One of the first talisman bead necklaces I made started out as a single strand piece. A few years later I used a bone spacer to design a three-tier necklace out of the same beads, making it a shorter. The stringing material was still intact, but I decided to restring it using salmon nylon that I waxed. I wanted it to be a bit larger to fit around boring but beloved turtleneck tops. “One likes a bit of color” (said Albert in “Bird Cage”) comes to mind.

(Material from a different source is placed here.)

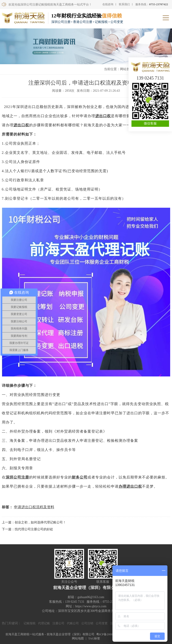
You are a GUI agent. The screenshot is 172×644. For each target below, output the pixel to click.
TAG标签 (94, 638)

It was not a necessary task, yet I cut old knots and re-knotted them. I learned that over time my craftsmanship has improved. I was always a stickler for good craftsmanship. Because if something is worth doing it’s worth doing well. I needed to add a few beads, and make more knots than I did before. Like making a knot even if the hole of the bead was large, for the sake of the next bead, with a tiny hole, that would secure it. You don’t see the knot because it is inside the large hole.

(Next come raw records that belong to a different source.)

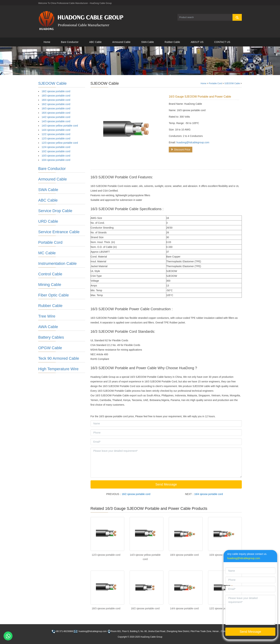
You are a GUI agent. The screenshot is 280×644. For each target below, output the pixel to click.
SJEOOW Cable (232, 84)
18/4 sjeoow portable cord (184, 555)
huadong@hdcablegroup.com (193, 142)
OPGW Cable (50, 348)
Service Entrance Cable (59, 232)
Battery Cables (51, 337)
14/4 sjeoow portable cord (184, 608)
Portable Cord (215, 84)
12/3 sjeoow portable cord (106, 555)
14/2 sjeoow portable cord (56, 117)
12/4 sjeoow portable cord (56, 147)
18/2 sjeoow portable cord (56, 91)
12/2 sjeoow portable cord (56, 134)
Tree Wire (47, 316)
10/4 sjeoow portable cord (56, 160)
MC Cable (47, 253)
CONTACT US (222, 42)
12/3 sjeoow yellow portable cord (60, 143)
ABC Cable (95, 42)
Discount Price (180, 150)
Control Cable (50, 274)
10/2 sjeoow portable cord (56, 151)
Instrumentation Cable (57, 264)
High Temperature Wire (58, 369)
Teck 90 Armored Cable (59, 358)
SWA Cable (148, 42)
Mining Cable (50, 284)
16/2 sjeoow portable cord (136, 494)
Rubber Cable (172, 42)
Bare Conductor (70, 42)
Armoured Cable (121, 42)
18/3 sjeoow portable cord (106, 608)
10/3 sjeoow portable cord (56, 156)
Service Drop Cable (55, 211)
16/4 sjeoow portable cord (209, 494)
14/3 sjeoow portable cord (56, 121)
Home (47, 42)
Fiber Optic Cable (53, 295)
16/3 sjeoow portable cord (56, 108)
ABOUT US (197, 42)
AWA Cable (48, 327)
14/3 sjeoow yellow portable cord (60, 126)
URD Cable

As I neared the end, I realized the string would not be long enough to finish it as before, with a button and loop. It was way too much work to start over, so a solution came to mind. Using the one toggle I had utilized less string. Even still, I had to strain to tie it off with half knots then finish the ends with wrapping. In those moments I appreciated myself as a craft-person. That I could solve this problem, and would take the time to make something sturdy, made to last for a while.
Best of all was being able to handle and revisit the stories imbued in some very special beads in this necklace. Like Tibetan turquoise that I acquired in my first trade at Karma Dzong Christmas Fair, the first bead I was given by a friend in 1968, some very old faceted glass Mardi Gras beads, a friends’ mothers’ trinket, a big furnace class triangle that gave me the idea to let it move over some seed beads, black Oaxcan clay bird from the 70’s, little brass dog, cupid & ram, the tiny ivory lion with a missing leg, Italian coral good luck horn, an emerald glass button from my favorite vintage dress and so many more. It’s like a collage of good will memories adorning my neck and keeping it warm. Worth the effort to preserve it. Which is why I make bead talismans.